Below is a message from Brian and his statement before the court.
Friends, We are just out of court. I have been ordered to surrender to a federal prison not yet designated on November 30 to serve a six months in lock up, co-defendant Ron Faust was sentenced to five years on probation. Below is the statement I made to the court. Judge Whitworth took great offense at my reference to Air Force security personnel as "goosestepping riot police." Comparing our fighting men to Nazis (the judge's word, not mine) was reprehensible, he said. He is not offended, apparently, by goosestepping US military police intimidating nonviolent protestors, nor by Air Force drones committing crimes against humanity and murdering children. Mentioning these embarrassing facts, however, is an affront to good manners.
Many thanks for love, prayers and solidarity from many quarters.
Brian Punishing Free Speech and Letting Murder Off the Hook, Justice Denied in Missouri
Brian Terrell’s statement at sentencing, US District Court, Jefferson City, Missouri, October 11, 2012:
Mark Twain called free speech the "privilege of the grave," a privilege never afforded the living save as an empty formality, not to be regarded seriously as an actual possession. "As an active privilege, it ranks with the privilege of committing murder: we may exercise it if we are willing to take the consequences. Murder is forbidden both in form and in fact; free speech is granted in form but forbidden in fact….Murder is sometimes punished, free speech always."
Punishing free speech and letting murder off the hook is the order of the day in this courtroom.
How to speak of an appropriate sentence where no crime has been committed? No crime committed, at least, by the defendants? Last month’s trial in this courtroom concerning a protest of killer drones flown from Whiteman Air Force Base left no doubt that this is the case.
Each of the government’s witnesses, all of them Air Force police personnel, testified that participants in this protest were nonviolent, respectful and peaceable in assembling at Whiteman Air Force Base, a government installation, to petition that government for redress of a grievance, demanding that the remote control killing carried out daily from Whiteman cease.
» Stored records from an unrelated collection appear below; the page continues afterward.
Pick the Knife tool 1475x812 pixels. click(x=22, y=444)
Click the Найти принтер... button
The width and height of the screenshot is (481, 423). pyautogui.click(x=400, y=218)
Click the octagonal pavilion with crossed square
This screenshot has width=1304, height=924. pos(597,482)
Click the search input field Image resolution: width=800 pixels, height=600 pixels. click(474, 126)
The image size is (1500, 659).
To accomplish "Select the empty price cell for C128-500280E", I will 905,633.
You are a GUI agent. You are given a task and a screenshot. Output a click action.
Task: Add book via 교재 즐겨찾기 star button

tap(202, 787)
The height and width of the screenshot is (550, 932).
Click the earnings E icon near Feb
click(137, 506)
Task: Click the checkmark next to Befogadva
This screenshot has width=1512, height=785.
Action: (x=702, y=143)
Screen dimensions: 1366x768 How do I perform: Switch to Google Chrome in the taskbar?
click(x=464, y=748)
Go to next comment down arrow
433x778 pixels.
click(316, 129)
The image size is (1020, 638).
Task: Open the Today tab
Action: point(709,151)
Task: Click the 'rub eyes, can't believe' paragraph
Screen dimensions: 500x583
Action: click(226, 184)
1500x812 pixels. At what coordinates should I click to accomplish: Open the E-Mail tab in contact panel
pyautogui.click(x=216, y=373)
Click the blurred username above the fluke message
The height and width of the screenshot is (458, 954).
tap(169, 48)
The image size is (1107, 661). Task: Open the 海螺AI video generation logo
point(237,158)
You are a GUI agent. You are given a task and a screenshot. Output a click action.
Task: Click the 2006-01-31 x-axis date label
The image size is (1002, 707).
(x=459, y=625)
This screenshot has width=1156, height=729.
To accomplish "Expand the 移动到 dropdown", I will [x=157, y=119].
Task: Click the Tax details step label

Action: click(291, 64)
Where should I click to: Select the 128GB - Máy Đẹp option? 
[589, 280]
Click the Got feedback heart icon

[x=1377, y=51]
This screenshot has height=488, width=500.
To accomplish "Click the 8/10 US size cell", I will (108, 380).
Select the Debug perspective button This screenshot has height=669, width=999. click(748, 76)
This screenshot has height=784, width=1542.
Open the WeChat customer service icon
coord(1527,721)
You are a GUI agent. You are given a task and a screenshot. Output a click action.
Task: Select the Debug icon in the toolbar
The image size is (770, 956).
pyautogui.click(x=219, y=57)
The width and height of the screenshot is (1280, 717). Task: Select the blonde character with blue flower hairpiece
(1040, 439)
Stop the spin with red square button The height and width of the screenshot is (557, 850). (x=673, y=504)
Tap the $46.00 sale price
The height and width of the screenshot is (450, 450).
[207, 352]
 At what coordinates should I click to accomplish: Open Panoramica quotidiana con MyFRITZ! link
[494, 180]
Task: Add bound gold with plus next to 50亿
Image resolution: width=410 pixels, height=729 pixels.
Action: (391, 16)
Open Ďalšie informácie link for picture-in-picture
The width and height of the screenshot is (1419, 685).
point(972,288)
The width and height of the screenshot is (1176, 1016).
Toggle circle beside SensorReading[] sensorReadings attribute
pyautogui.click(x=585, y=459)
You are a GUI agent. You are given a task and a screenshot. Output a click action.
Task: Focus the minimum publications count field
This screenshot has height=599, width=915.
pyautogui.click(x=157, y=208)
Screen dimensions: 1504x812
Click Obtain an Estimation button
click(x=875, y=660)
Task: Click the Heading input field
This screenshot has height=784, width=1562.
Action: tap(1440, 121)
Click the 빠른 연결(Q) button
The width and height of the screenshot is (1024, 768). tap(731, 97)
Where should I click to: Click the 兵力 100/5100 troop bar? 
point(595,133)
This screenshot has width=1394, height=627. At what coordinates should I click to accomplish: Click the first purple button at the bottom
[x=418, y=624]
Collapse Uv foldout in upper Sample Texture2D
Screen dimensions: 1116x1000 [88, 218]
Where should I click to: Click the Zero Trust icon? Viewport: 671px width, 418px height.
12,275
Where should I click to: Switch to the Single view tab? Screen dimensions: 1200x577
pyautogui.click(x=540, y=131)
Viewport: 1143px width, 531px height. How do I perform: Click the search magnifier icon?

They testified that at no time, before or during our protest, did they perceive us as a threat.
Our expert witnesses testified that our behavior was consistent with the activities that the drafters of the First Amendment intended to be protected, not persecuted, by the government. The order and security of the base would not have been compromised had the security police allowed us to proceed to the headquarters to deliver our petition. No testimony to the contrary was offered this court.
Instead of planning to accommodate a constitutionally protected peaceable assembly, however, the Air Force chose intimidation and conspired to deprive us of the rights they are sworn to protect. We learned from government witnesses that that the phalanx of goose stepping riot police is a “Confrontation Management Team,” deployed only in the case of preannounced events. Whiteman security did not call out the Team to defend the base but to intimidate citizens engaged in lawful activities.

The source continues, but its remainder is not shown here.